━━━ Text segment ━━━

Mills did not witness the Cuban missile crisis occurring soon after he died of a heart attack in March of 1962. He would not have been surprised by the military metaphysics pushing the U.S. and Soviet Union to the brink of mutually assured destruction. Moreover, he did not live to witness the invention of arms control, but he likely would have suggested it is a notable but insufficient managerial response by the power elite to a crisis of their own making. Absent concerted public mobilization against over-arching military metaphysics, expressed through crackpot realism, instability and crises, are bound to recur. Indeed, the Cuban missile crisis was the first precipice of the nuclear era and highlighted the perils of escalation in the context of overt confrontation. The Able Archer exercise of 1983 was the second precipice and depicted the perils of deterrence in practice absent moral or democratic control of ascendant military metaphysics in the U.S. and the Soviet Union.
Able Archer 83: The second precipice of the nuclear age
Mills’s concerns in 1958 were echoed by E.P. Thompson two decades later. What Mills defined as a military metaphysics, Thompson (1980) labeled a nuclear “exterminism.” Both described a rational ordering of affairs dedicated to the continual preparation for war, even if it unwittingly created what it so resolutely anticipated. Thompson (1980: 24) argued: At a certain point, the ruling groups come to need perpetual war crisis, to legitimize their rule, their privileges and their priorities, to silence dissent, to exercise social discipline, and to divert attention from the manifest irrationality of their operation. They have become so habituated to this mode that they know no other way to govern.

━━━ Data extract ━━━

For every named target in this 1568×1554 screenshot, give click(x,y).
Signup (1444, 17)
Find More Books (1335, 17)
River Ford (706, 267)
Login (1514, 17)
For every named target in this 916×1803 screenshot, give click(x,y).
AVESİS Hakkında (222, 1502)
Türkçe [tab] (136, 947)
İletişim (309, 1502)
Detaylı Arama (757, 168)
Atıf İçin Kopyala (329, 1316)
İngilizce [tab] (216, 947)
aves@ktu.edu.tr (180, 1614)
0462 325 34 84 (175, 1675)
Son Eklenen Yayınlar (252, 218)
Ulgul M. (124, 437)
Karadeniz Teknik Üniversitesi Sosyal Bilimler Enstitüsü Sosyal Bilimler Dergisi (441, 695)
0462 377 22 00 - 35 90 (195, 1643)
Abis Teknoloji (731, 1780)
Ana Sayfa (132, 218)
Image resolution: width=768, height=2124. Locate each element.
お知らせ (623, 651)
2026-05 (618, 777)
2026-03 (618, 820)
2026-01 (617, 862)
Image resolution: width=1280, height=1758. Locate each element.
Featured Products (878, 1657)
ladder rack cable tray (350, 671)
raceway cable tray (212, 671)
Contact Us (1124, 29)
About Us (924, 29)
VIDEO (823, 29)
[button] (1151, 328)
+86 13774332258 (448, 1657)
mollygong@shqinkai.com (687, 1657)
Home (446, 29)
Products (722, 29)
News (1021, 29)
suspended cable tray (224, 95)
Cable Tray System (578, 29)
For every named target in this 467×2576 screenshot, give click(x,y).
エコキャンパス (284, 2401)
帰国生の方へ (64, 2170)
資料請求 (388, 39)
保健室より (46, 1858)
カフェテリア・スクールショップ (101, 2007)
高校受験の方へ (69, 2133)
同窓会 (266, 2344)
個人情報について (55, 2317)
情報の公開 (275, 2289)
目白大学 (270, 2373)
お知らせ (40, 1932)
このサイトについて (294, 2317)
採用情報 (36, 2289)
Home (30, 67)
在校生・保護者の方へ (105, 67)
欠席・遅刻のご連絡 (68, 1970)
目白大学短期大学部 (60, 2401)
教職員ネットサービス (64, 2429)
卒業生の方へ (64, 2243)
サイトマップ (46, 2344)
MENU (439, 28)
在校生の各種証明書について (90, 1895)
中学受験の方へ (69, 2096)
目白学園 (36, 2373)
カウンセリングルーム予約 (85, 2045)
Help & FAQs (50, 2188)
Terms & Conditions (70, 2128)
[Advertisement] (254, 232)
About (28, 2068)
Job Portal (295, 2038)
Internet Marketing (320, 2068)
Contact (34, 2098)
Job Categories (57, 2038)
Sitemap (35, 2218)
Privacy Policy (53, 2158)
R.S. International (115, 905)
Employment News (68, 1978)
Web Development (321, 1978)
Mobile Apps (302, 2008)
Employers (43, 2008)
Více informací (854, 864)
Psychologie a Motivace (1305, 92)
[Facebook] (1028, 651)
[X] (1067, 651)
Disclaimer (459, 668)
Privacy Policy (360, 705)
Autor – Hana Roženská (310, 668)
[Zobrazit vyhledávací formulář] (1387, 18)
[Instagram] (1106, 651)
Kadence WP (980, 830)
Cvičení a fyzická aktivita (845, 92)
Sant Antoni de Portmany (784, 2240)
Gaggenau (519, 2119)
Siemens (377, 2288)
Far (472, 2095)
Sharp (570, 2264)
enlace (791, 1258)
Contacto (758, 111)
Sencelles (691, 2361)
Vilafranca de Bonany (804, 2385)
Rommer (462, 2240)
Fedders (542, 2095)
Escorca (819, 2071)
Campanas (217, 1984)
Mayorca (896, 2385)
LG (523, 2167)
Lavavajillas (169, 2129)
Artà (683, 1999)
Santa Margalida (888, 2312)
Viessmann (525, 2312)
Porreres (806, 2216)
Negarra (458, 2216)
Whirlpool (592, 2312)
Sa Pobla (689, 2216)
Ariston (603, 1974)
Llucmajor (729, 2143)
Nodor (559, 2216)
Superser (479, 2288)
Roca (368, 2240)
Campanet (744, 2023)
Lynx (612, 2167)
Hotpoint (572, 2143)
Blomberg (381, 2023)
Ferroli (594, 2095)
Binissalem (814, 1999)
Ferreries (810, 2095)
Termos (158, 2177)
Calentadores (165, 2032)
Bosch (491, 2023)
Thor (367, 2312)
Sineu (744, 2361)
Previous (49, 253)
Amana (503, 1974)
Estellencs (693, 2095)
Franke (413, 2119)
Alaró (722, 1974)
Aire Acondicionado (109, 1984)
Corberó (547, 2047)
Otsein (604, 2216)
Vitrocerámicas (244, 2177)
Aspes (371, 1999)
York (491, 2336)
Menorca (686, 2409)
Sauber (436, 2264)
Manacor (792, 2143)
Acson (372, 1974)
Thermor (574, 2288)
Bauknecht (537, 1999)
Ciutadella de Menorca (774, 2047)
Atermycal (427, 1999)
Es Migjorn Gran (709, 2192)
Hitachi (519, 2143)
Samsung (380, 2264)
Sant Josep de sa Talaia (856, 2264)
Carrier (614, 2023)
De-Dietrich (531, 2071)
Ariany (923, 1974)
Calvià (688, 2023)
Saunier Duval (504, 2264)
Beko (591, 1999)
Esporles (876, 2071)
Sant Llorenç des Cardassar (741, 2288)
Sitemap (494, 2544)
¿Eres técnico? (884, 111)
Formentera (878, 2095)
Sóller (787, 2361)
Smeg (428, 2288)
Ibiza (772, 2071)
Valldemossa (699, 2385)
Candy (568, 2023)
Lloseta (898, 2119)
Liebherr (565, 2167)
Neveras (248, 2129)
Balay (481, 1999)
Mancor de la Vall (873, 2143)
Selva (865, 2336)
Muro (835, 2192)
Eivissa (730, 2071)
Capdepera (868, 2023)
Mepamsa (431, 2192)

━━━

* Tasks and exercises *
- 1) Decide whether each statement below agrees with the passage on military metaphysics. Answer yes or no for each and quote the deciding words.
(a) Mills died of a heart attack in March of 1962.
(b) The Able Archer exercise took place in 1973.
(c) Thompson gave the name nuclear "exterminism" to what Mills called a military metaphysics.
- 2) Answer these questions using the passage on military metaphysics:
(a) Which event does it call the first precipice of the nuclear era?
(b) How long after 1958 did E.P. Thompson echo the concerns Mills raised in that year?
(c) According to Thompson, what do ruling groups come to need at a certain point?
- 3) Copy out the stretch of the passage on military metaphysics from "Able Archer 83: The" through "way to govern.".

* Expected results *
- 1)
(a) Yes: "he died of a heart attack in March of 1962"
(b) No: "The Able Archer exercise of 1983 was the second precipice"
(c) Yes: "What Mills defined as a military metaphysics, Thompson (1980) labeled a nuclear “exterminism.”"

- 2)
(a) The Cuban missile crisis
(b) Two decades
(c) Perpetual war crisis

- 3)
Able Archer 83: The second precipice of the nuclear age
Mills’s concerns in 1958 were echoed by E.P. Thompson two decades later. What Mills defined as a military metaphysics, Thompson (1980) labeled a nuclear “exterminism.” Both described a rational ordering of affairs dedicated to the continual preparation for war, even if it unwittingly created what it so resolutely anticipated. Thompson (1980: 24) argued: At a certain point, the ruling groups come to need perpetual war crisis, to legitimize their rule, their privileges and their priorities, to silence dissent, to exercise social discipline, and to divert attention from the manifest irrationality of their operation. They have become so habituated to this mode that they know no other way to govern.